4.1.2.3 Life and literary work of Virgilio Piñera (1912 – 1979)

Virgilio Piñera was always, unfortunately, a marginalized or self-marginalized man, both during the Republic and after the Triumph of the Revolution, although in different ways, both economically and socially. He cultivated his talent in the midst of poverty and poor public education, the only one he had access to given his social status, and gradually gained a reputation associated with the quality of his work but also with the strangeness of his personality, a certain solitary eccentricity.
As is well known, he briefly associated himself with the Origenists—considered by some to be the dissident of Origen—which did not imply that he shared the group’s underlying ideas, but rather was situated at the other end of the group’s common, but not monolithic, aesthetic proposal. The fundamental differences were the poetics of the inconsequential cultivated by Virgil and also his lack of religious affiliation. In the case of the other members, religiosity appeared interwoven with the poetic representation of inner and outer worlds.

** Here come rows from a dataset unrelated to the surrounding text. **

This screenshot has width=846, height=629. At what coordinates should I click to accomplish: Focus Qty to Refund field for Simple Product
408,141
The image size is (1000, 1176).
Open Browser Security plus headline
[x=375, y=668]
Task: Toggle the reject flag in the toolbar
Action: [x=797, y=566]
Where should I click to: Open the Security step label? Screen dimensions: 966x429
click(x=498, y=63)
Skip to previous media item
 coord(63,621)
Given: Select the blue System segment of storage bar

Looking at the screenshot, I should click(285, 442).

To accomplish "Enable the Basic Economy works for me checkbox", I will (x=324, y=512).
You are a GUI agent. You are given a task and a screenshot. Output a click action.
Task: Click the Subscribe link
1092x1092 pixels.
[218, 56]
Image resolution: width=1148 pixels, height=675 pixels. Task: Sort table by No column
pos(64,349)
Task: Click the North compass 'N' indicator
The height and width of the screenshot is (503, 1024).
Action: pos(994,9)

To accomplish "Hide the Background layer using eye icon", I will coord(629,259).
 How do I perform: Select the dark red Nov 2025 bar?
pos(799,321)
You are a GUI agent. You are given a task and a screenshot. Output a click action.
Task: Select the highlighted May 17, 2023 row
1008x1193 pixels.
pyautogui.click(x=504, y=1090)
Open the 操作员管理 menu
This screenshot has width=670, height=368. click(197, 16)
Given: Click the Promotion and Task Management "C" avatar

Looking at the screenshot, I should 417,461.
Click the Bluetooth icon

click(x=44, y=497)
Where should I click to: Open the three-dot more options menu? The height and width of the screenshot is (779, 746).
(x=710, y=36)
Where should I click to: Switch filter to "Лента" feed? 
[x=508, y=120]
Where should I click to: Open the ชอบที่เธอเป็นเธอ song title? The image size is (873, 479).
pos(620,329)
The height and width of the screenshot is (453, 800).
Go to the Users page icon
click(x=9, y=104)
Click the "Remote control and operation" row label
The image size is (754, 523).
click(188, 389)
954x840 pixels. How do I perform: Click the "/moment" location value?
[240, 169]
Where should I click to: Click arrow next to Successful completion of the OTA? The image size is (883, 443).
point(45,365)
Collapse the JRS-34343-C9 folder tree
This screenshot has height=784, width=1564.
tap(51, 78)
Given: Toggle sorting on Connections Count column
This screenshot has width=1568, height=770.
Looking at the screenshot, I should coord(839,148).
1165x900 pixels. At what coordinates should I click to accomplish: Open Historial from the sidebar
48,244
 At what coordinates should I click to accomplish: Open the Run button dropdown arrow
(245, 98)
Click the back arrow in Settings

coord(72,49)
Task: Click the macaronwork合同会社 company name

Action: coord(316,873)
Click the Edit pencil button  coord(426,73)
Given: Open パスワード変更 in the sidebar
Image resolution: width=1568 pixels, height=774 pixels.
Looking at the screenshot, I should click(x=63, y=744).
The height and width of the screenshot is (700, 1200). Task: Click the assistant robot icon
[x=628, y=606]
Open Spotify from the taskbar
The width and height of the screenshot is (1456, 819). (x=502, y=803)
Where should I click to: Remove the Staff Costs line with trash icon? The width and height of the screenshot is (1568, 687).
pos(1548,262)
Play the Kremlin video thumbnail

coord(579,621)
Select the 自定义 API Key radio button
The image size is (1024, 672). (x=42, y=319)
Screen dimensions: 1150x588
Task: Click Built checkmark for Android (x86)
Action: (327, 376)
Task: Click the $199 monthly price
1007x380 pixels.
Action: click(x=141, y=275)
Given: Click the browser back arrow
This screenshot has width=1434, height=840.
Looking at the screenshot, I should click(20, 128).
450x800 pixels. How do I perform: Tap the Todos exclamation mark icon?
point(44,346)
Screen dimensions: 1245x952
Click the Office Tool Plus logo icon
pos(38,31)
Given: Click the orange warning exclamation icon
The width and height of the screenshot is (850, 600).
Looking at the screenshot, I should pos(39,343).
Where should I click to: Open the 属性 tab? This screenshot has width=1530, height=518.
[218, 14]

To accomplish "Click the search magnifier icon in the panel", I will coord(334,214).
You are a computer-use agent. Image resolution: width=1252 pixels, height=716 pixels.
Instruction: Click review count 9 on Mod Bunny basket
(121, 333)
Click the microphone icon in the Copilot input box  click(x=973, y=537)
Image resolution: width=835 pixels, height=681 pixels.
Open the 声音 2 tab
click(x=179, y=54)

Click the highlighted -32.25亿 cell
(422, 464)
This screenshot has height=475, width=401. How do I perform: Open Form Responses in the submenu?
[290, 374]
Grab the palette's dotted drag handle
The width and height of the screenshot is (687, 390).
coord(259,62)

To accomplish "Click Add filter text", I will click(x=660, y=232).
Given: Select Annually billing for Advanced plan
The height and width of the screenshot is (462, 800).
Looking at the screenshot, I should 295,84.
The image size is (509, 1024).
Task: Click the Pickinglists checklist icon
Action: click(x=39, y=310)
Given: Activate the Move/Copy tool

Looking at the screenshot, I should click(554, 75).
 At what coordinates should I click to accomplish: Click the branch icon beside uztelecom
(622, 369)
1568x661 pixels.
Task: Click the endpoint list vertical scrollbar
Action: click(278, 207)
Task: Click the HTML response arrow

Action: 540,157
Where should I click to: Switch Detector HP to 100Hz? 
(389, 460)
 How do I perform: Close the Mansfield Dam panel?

After leaving Orígenes, he traveled to Argentina in 1946, dedicating himself to small, poorly paid consular jobs for the Cuban office in Buenos Aires. He moved closer to and further away from literary groups, opposing the official cultural sector, which he did through the modest magazine he founded, “Vic-trola,” a parody of Victoria O Campo.
Providential for the writer was the patronage of José Rodríguez Feo, co-founder of Orígenes with Lezama Lima, who had separated in 1954, which also put an end to the publication. Rodríguez Feo, a millionaire and dilettante, then founded the magazine Ciclón and appointed Piñera as its correspondent in Argentina, who collaborated tenaciously and successfully. This meant an opportunity for Piñera to improve his economic status and at the same time his rise in the cultural and literary world, but with authentic merit.
Rodríguez Feo described his first encounter with Piñera thus: “When I was introduced to him, I was deeply impressed by his appearance, so similar to those somewhat ghostly beings that permeate his fictions and leave us wondering whether they might not also be representations of their author: of medium height, gaunt, with a pale and sickly face, and eyes with a restless gaze that reflected that docility we usually associate with perpetually fearful individuals. I was struck by the impression that he was always on the lookout for the unknown or the unexpected accident that might arise as a threat along the path of such a precarious existence…”
Piñera had already returned to Cuba and continued to receive support from José Rodríguez Feo. With the triumph of the Revolution, he began collaborating on “Lunes de Revolución” (Lunes of Revolution), at the request of Guillermo Cabrera Infante, then a newly minted director. Already a recognized public figure, he nevertheless suffered the psychological consequences of the homosexual crackdown that took hold in the 1970s. However, he remained in his country and worked to rectify the errors of that era.
His writing reflects a sense of marginalization, based on his acceptance of his differences with the world in which he lived, which would also materialize into a notable aesthetic divergence. During the revolutionary period, he suffered a certain rise as a public figure, as well as a strange silence regarding his literary output—though recognized by the people—which was somewhat remedied by the countless posthumous recognitions he received starting in 1984.